With the arrival of the Nippa stove, he is preparing to complete the brick work in the 45-square foot sauna room and run the flue for the stove. The sauna is designed for three to four people at once depending on the space the stove takes up.

Lortie has not yet installed the flooring though it’s an aspect he’s dealt with before from doing hardwood flooring with his father and his tendency to notice any problems with floor work, he said. He can take his time too in laying the sauna tile having no immediate financial imperatives in how long the work takes. “I’ve had contractors who rushed and had to come back and redo tile on my job sites.”

His original drawings had the sauna walls at nine or 10 feet. He wanted to have a walkway across the top of the sauna to a dormer, a window-featured extension of the roof for usable extra space, he explained. That proved unfeasible because of costs of the structure, roofing, railing, decking, and windows.

Estimated Costs for Sauna Work and Materials

The sauna’s construction has not been an inexpensive enterprise. Lortie estimates total costs of materials to date of over $16,600 for the entire building and labor costs so far of $17,700. The cost of the stove was approximately $1,200 and $1,900 for the Alaskan yellow cedar.
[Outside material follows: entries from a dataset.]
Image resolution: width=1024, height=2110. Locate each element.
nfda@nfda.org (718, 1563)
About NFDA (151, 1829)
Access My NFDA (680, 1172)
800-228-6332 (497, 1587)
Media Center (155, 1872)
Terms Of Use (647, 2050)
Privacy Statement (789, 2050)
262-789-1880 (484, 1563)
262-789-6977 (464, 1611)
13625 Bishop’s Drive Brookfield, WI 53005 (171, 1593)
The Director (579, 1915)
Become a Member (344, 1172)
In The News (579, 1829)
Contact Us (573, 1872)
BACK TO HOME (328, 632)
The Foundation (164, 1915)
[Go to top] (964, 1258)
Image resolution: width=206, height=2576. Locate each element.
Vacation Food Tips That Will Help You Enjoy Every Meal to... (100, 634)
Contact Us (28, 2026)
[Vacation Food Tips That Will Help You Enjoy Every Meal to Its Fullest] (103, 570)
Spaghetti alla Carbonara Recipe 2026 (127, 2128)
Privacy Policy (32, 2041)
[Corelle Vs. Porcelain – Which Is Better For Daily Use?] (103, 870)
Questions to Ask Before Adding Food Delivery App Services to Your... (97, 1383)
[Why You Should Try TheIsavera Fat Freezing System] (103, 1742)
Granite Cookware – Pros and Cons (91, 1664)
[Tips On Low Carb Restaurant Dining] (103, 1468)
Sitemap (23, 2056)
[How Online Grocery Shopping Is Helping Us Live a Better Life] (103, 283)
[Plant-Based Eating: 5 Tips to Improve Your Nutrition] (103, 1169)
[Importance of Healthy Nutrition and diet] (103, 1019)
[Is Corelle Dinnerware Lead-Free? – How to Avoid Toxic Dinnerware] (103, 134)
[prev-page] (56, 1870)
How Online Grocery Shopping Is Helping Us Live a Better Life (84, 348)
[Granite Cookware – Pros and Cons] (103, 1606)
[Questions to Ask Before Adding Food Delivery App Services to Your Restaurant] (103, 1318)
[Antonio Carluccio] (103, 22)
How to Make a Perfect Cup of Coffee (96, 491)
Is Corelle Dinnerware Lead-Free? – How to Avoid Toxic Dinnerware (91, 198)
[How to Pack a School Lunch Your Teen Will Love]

He has tried to get as much work done as his budget allows at a given time. In donating his own labor, he said he’s been able to put more into materials.

Other items on his agenda are building an outside deck for use as part of the sauna and perhaps a Jacuzzi for the future.

Many people could probably build a sauna with do-it-yourself kits that are sold, Lortie noted, but it can be as complicated as a house. His sauna has a full slab underneath it to reduce moisture. It is beneficial to have framing and interior experience, he added.

(Some sauna kits provide plans, instructions, and a materials list. Others provide all pre-cut materials that then require assembly or an entire pre-built sauna needing only installation.)

Lortie has installed the interior windows for sharing heat to the rest of the building’s common room when the sauna is not in use. He anticipates soon being able to honor the Finnish tradition that’s part of his family background.

John Seidenberg, Ethalyn Quitoriano Seidenberg

John Seidenberg - John Seidenberg has worked on newspapers, newsletters, radio news, and produced specialized news publications as well as freelance ...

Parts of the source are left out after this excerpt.